TRY IT:
Make an exact copy of all the data.

INFORMATION SHOWN:
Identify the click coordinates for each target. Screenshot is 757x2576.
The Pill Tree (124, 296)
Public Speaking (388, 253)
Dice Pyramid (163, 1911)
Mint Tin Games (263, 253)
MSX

ANSWER BELOW:
Identify the click coordinates for each target. Screenshot is 757x2576.
The Pill Tree (124, 296)
Public Speaking (388, 253)
Dice Pyramid (163, 1911)
Mint Tin Games (263, 253)
MSX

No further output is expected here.